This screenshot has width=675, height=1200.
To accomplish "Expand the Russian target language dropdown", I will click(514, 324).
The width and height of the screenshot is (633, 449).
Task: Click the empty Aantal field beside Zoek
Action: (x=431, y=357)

------------------------------

## DESCRIPTION OF THE TASK
Express the material above as a JSON list of strings, with one string for each line and any blank lines left out.

## TASK RESPONSE
[
  "This screenshot has width=675, height=1200.",
  "To accomplish \"Expand the Russian target language dropdown\", I will click(514, 324).",
  "The width and height of the screenshot is (633, 449).",
  "Task: Click the empty Aantal field beside Zoek",
  "Action: (x=431, y=357)"
]